Reflexiones diarias sobre argumentos de espiritualidad y vida carmelitana, con incursiones en el mundo del arte y de la cultura

lunes, 6 de febrero de 2017

El domingo en la historia


En los primeros días de la Iglesia, el sentido del domingo era la participación en la eucaristía, el encuentro con Cristo y con los otros creyentes en la asamblea litúrgica. El descanso de los trabajos se limitaba a los momentos del culto.

El año 321, el emperador Constantino lo convirtió en día obligatorio de reposo para los jueces, funcionarios y habitantes de las ciudades. Este precepto no se aplicó inmediatamente en todo el Imperio, ni encontramos referencias a él en los escritos de los Santos Padres, que lo consideraron una mera norma civil, sin valor teológico. 

En la Regla de san Benito (siglo VI) aún podemos leer: «El domingo todos deben aplicarse a la lectura, excepto quienes hayan sido designados a las distintas ocupaciones comunitarias. Pero si hubiera alguno tan perezoso que no quisiera leer, dadle algún trabajo que realizar para que no permanezca ocioso». 

Al generalizarse la celebración eucarística todos los días de la semana, se perdió la relación entre domingo y eucaristía. Su observancia se identificó con el descanso semanal que, con el tiempo, se generalizó en los países cristianos, llegándose a regular con una casuística más estricta que la del sábado judío porque se afirmaba que, al ser mayor su santidad, también debería ser mayor la observancia. La participación en la misa se consideró una obligación moral hacia Dios, con referencia al tercer mandamiento. 

En la Edad Media, «a nivel teológico se resalta cada vez más que el domingo es el día de la Santísima Trinidad, bajo el influjo de la teología de Alcuino», por lo que la referencia a la Pascua se oscureció. Por lo demás, la reflexión sobre el domingo fue desapareciendo de la literatura cristiana. 
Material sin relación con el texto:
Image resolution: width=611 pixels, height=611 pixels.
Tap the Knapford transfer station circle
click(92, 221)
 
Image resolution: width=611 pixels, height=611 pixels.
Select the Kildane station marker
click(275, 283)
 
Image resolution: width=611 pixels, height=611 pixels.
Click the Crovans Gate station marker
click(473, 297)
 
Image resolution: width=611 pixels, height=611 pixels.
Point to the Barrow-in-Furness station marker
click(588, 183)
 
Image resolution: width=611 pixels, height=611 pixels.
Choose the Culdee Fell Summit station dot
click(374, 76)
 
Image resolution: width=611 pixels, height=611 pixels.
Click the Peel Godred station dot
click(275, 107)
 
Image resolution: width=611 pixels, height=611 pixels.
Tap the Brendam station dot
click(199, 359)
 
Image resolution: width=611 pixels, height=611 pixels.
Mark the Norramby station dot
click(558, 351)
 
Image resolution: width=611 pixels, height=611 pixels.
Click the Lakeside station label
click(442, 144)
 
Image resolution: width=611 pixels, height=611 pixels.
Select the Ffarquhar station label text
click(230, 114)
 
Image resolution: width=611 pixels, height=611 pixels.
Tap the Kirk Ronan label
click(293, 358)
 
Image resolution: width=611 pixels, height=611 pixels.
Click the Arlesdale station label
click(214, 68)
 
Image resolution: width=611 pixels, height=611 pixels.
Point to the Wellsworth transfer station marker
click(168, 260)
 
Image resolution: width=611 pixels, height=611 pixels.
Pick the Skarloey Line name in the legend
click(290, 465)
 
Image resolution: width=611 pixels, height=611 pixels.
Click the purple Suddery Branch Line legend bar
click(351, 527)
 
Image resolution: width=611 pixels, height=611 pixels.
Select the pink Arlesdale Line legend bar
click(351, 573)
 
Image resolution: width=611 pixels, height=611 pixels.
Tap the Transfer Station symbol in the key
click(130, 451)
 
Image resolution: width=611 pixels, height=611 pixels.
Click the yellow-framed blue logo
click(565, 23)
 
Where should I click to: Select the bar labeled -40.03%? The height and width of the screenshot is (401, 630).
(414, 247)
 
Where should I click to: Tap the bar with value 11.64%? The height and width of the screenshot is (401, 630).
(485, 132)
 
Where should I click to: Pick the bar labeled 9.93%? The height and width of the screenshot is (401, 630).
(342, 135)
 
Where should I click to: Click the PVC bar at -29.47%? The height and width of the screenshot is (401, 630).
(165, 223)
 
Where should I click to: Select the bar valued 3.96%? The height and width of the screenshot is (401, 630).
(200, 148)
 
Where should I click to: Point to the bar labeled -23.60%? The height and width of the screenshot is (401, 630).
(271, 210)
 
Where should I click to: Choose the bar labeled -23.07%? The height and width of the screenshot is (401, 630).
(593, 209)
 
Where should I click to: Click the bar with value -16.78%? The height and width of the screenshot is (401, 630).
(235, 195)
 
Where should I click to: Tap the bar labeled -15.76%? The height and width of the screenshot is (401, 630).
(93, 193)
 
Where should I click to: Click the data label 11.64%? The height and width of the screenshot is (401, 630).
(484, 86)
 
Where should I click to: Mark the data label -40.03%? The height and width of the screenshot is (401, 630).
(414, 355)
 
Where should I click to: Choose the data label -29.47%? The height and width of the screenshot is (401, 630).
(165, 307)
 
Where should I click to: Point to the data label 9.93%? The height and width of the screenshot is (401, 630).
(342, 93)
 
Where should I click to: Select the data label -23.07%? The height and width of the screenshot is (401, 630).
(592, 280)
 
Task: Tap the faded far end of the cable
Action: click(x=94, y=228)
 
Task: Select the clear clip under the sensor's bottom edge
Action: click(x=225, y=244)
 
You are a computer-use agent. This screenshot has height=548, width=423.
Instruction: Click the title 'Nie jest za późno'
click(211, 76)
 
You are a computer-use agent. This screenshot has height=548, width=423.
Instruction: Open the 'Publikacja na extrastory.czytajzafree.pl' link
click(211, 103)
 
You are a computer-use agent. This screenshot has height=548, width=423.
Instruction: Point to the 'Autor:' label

Hay algunas excepciones, como santa Teresa de Lisieux, que vivió con sorprendente intensidad el domingo cristiano, profundizando en sus varias dimensiones (la oración y el culto, la formación religiosa, el descanso, la vida familiar, etc.): 

«Si bien las grandes fiestas eran raras, cada semana traía una muy entrañable para mí: el domingo. ¡Qué día el domingo...! Era la fiesta de Dios, la fiesta del descanso [...]. Toda la familia iba a misa […]. Escuchaba con mucha atención los sermones, aunque no entendía casi nada […]. Miraba más a papá que al predicador. ¡Me decía tantas cosas su hermoso rostro...! A veces sus ojos se llenaban de lágrimas que trataba en vano de contener. Tanto le gustaba a su alma abismarse en las verdades eternas, que parecía no pertenecer ya a esta tierra [...] Recuerdo que mi felicidad era total hasta Completas. Durante esta Hora del Oficio, me ponía a pensar que el día de descanso se iba a terminar, que al día siguiente había que volver a empezar la vida normal, a trabajar, a estudiar las lecciones, y mi corazón sentía el peso del destierro de la tierra y suspiraba por el descanso eterno del cielo, por el domingo sin ocaso de la patria».

Como consecuencia de la sensibilización obrada por el movimiento litúrgico, el concilio Vaticano II realizó una importante reflexión sobre los contenidos del domingo cristiano, subrayando su íntima relación con la Pascua y la eucaristía: 

«La Iglesia, por una tradición apostólica que trae su origen del mismo día de la resurrección de Cristo, celebra el misterio pascual cada ocho días, en el día que es llamado con razón “día del Señor” o domingo. En este día los fieles deben reunirse a fin de que, escuchando la palabra de Dios y participando en la eucaristía, recuerden la pasión, la resurrección y la gloria del Señor Jesús y den gracias a Dios, que los “hizo renacer a la viva esperanza por la resurrección de Jesucristo de entre los muertos” (1Pe 1,3). Por esto el domingo es la fiesta primordial, que debe presentarse e inculcarse a la piedad de los fieles, de modo que sea también día de alegría y de liberación del trabajo» (SC 106).